The Birthplace of British Rock Climbing. This excellent crag, although rather broken, provides climbing of all grades in superb surroundings with its spendid ridges and steep walls over looking the upper Wasdale Valley and the Scafell Range.

The Napes is quite unique with its classic ridge climbs and the famous pinnacle of Napes Needle. Its relatively easy access and fine climbs has resulted in this being a popular stomping ground for the lower grade climber and beginner, but also provides some high quality testpieces. The majority of the crag is fast drying and holds the sun late into the day.

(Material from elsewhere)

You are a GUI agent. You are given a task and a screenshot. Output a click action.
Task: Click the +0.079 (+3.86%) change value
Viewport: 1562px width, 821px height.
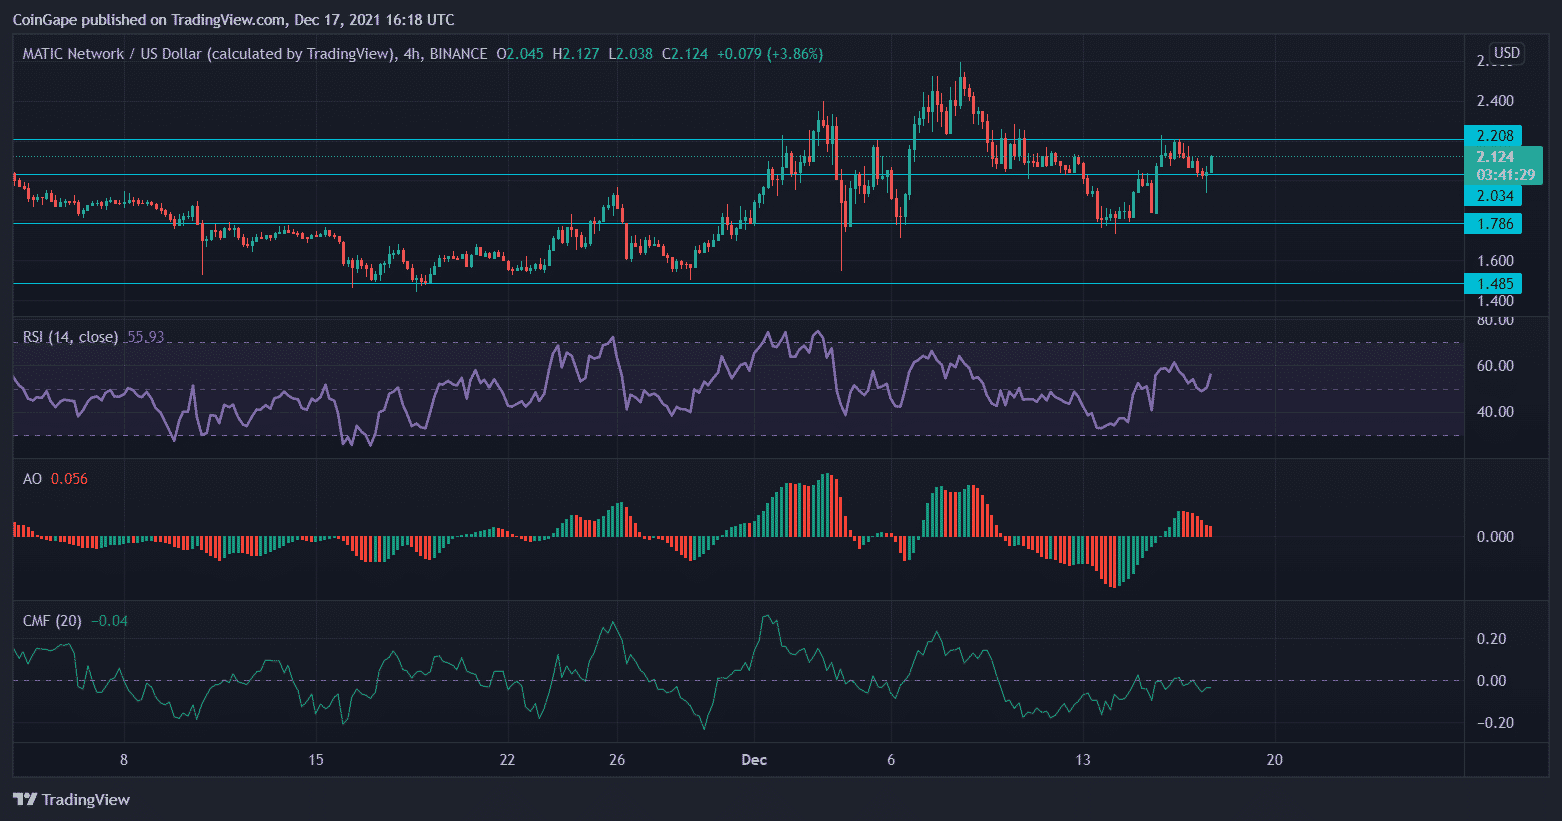[770, 54]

Although most of the climbs are on sound rock, care should be taken when on the ridges as any stonefall will rake the gullies and their walls, eventually crossing the busy path at the bottom.

Up to about 100m high on quick drying sunny rock. Many easier classics but the best routes are Eagles Nest (D), Arrowhead Ridge (VD), Needle Ridge (VD), Abbey Buttress (VD), Tophet Wall (HS), Eagles Nest Direct (MVS), Viking (E3), Tormentor (E4), Supernatural (E5), Incantations (E6).

Approach notes

Starting from either Wasdale Head, Seathwaite or Borrowdale take the path to Sty Head Pass, and from its highest point follow the Climbers Traverse, a gently rising track that crosses the south-west flank of Great Gable. This path is rather vague at first, but soon becomes better defined and passes under Kern Knotts before continuing to the Napes.

The first large wall to be reached, across a wide scree chute called Great Hell Gate, is Tophet Wall, an impressively steep rockface. The next prominent feature is the characteristic shape of Napes Needle, which stands directly below the classic ridge climb of Needle Ridge. Beyond Needle Gully stands the imposing Eagles Nest Ridge and Abbey Buttress, which is immediately followed by Eagle Nests Gully and the final major ridge, Arrowhead Ridge. The track below the crag then continues to Sphinx Rock, a shapely detached block at the extreme left-hand end of the crag.

About one hour from Wasdale or under one and a half hours from Borrowdale.